Some recruiters are instructing job seekers to add them to their social networks if they want help finding work, but some candidates are pushing back.
“One recruiter said that if I wanted the job, I had to add him to my social network,” recounts Benjamin Weiss, who’s been an Android developer for four years. “That was so arrogant. I already had a good job and I’m good at what I do, so why should I have to add him to my network to get a job?”
Many recruiters protest that attempts at forced connection are the exceptions and not the rule. “It’s a common practice for recruiters to ask to join a candidate’s network, but I’ve never heard of a case where they said they wouldn’t move a resume forward if the applicant didn’t,” says Douglas Roark, managing director at Dallas-based Staff Perm and vice president of the DFW Texas Recruiters Network. “If they do, I think that is a bad practice. You may have young recruiters who are coloring outside the lines, but I’ve never heard of this.”
Still, whether it’s a common practice or not doesn’t matter if you’re the one under pressure. After all, no candidate wants to pass up a chance at a good job. So what do you do?
Sound the Bell
If a recruiter says you must connect, you’ve got several options, advises Roark, who has also served on the board of DFW Texas Recruiters’ Social Media Committee. In sharing his personal opinion on the matter, he outlines four steps:
- Search the website of the recruiter’s company to file a complaint. Most have a correspondence or complaint section.
- Call the recruiter’s manager or director to lodge a complaint.
- Notify the recruiter’s HR department.
- Reach out to the CEO or an executive officer at the recruiter’s company.
“Sometimes a practice like this can be coming from an individual recruiter and not be the practice of the company,” Roark says. “Sometimes a simple call to an authoritative individual may stop it.”
For the best results, be polite and explain how the recruiter’s demand is an unfair hiring process. “This should get the attention of a senior level manager in the company,” Roark says.

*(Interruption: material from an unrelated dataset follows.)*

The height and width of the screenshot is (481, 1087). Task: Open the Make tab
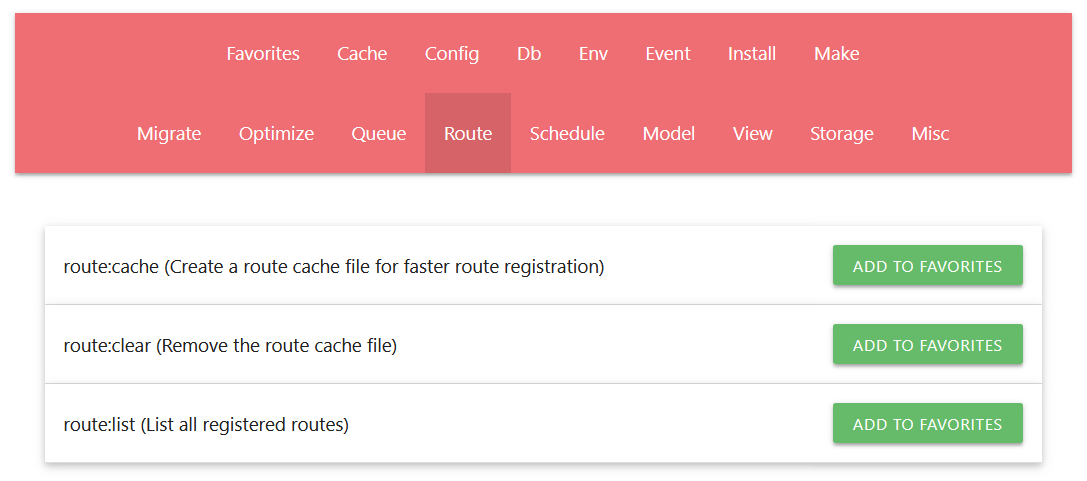click(x=837, y=54)
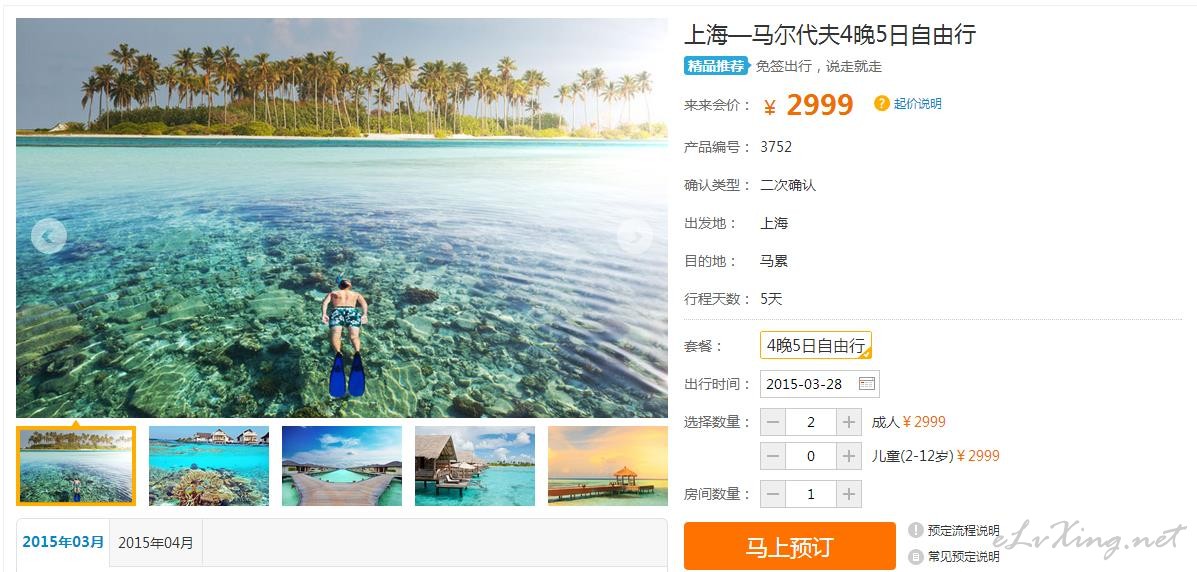
Task: Open the calendar icon beside the departure date
Action: [x=866, y=383]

Roger King, CEO of Chief People, a Sausalito, Calif., recruiter for startups, offered another suggestion: “Call the recruiter’s client and complain.” Client companies will likely appreciate learning about the recruiter’s behavior, he says, and, if anything, would like to be given a second chance to provide the candidate with a pleasant experience.
Potential Push Back
Of course, candidates who complain about any matter may face repercussions, notes one recruiter. “You could be cutting yourself off, but you have to consider what are you cutting yourself from,” says the Silicon Valley recruiter, who requested anonymity.
For example, a recruiter working on a retained search has been given the exclusive right to find a candidate for a particular job opening, usually for an upper management or executive post, or for a highly selective search that hasn’t been publicized. A complaint filed against that recruiter could cut you off from the main entry point to a particular job or organization.

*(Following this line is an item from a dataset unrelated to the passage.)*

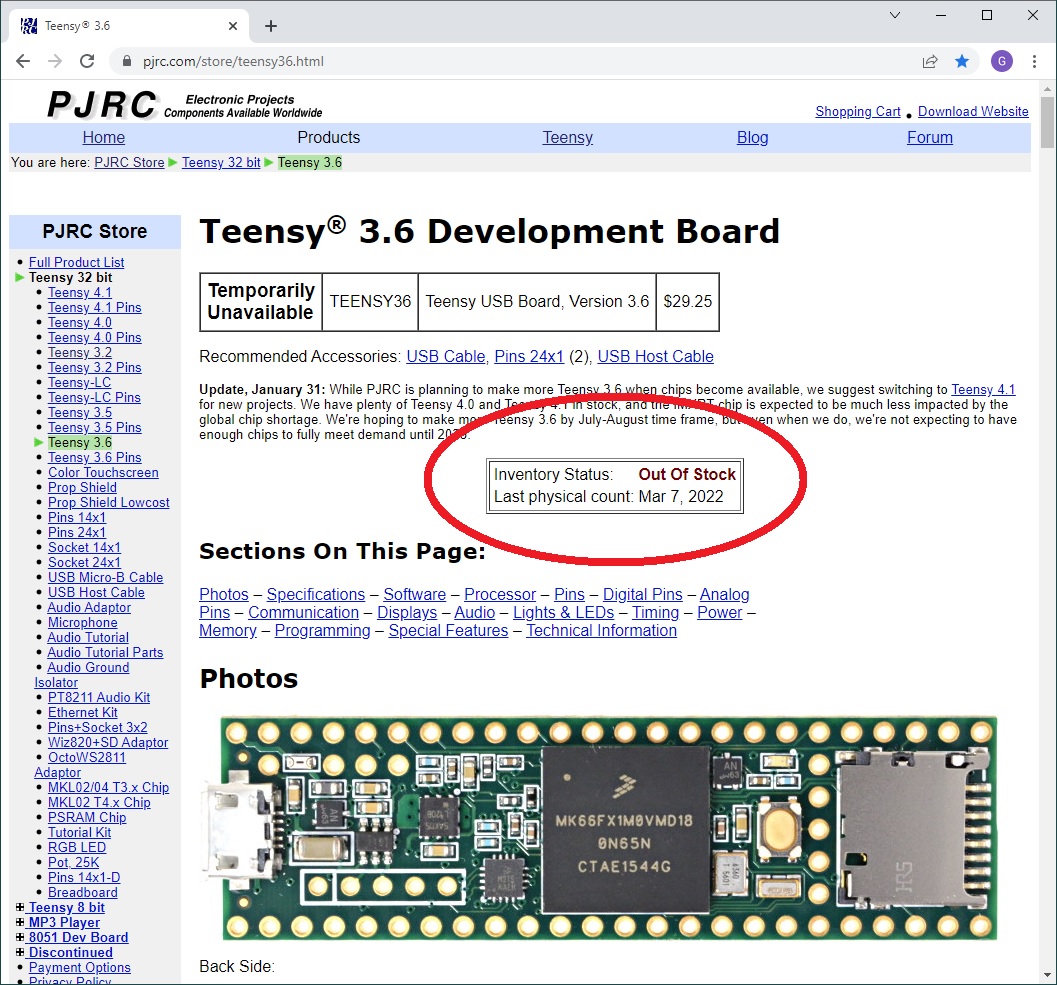The image size is (1057, 985).
Task: Open the Chrome three-dot menu
Action: 1034,61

A similar scenario could happen with a contract recruiter. “If a job seeker files a complaint against a contract recruiter and it’s for a company they really want to work for, they have just shut the door to that company,” says the Silicon Valley recruiter.
But the impact is likely less if you file a complaint against a contingency recruiter. They usually represent multiple companies on job searches, and often the same job with the same company is being handled by several of them at once. So although you could potentially lose out on having one recruiter place you, other recruiters could still put your name in for the same position.